Disk Performance Tests
Any DBMS for a database which is larger than memory can be no faster than disk speed. This document outlines a series of tests for testing disk speed to determine if you have an issue. Written originally by PostgreSQL Experts Inc. for Mozilla.
Note: all of the below require you to have plenty of disk space available. And their figures are only reliable if nothing else is running on the system.
Simplest Test: The DD Test
This test measures the most basic single-threaded disk access: a large sequential write, followed by a large sequential read. It is relevant to database performance because it gives you a maximum speed for sequential scans for large tables. Real table scans are generally about 30% of this maximum.
dd is a Unix command line utility which simply writes to a block device. We use it for this 3-step test. The other thing you need to know for this test is your RAM size.

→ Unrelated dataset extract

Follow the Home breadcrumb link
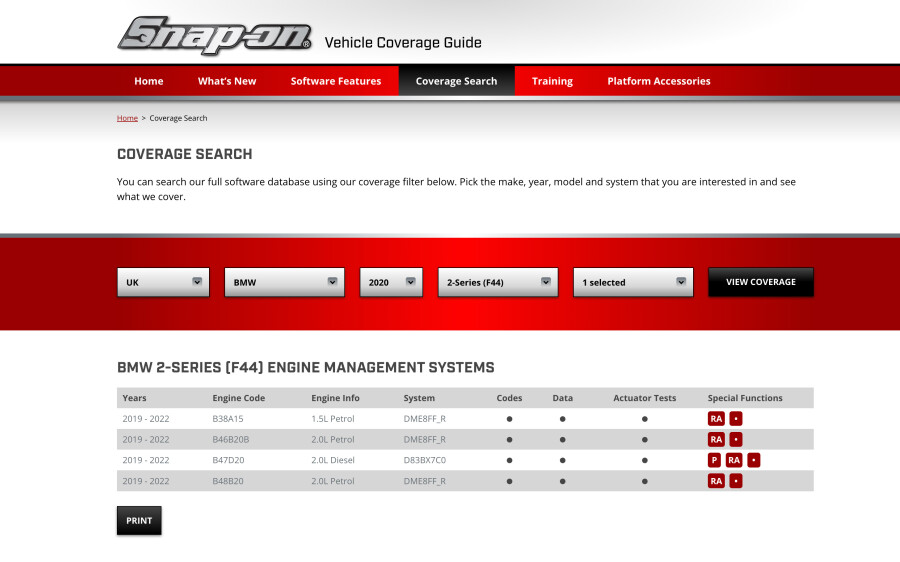 (x=127, y=118)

We create a large file which is 2x the size of RAM, and synch it to disk. This makes sure that we get the real sustained write rate, because caching can have little effect. Since there are 125000 blocks per GB (8k blocksize is used because it's what Postgres uses), if we had 8GB of RAM, we would run the following:
time sh -c "dd if=/dev/zero of=ddfile bs=8k count=1000000 && sync"
dd will report a time and write rate to us, and "time" will report a larger time. The time and rate reported by dd represents the rate without any lag or synch time; divide the data size by the time reported by "time" for synchronous file writing rate.
Next we want to write another large file, this one the size of RAM, in order to flush out the FS cache so that we can read directly from disk later.:
dd if=/dec/zero of=ddfile2 bs=8K count=500000
Now, we want to read the first file back. Since the FS cache is full from the second file, this should be 100% disk access:
time dd if=ddfile of=/dev/null bs=8k
This time, "time" and dd will be very close together; any difference will be strictly storage lag time.
Bonnie++ is a more sophisticated set of tests which tests random reads and writes, as well as seeks, and file creation and deletion operations. For a modern system, you want to use the last version, 1.95, downloaded from http://www.coker.com.au/bonnie++/experimental/ This final version of bonnie++ supports concurrency and measures lag time. However, it is not available in package form in most OSes, so you'll have to compile it using g++.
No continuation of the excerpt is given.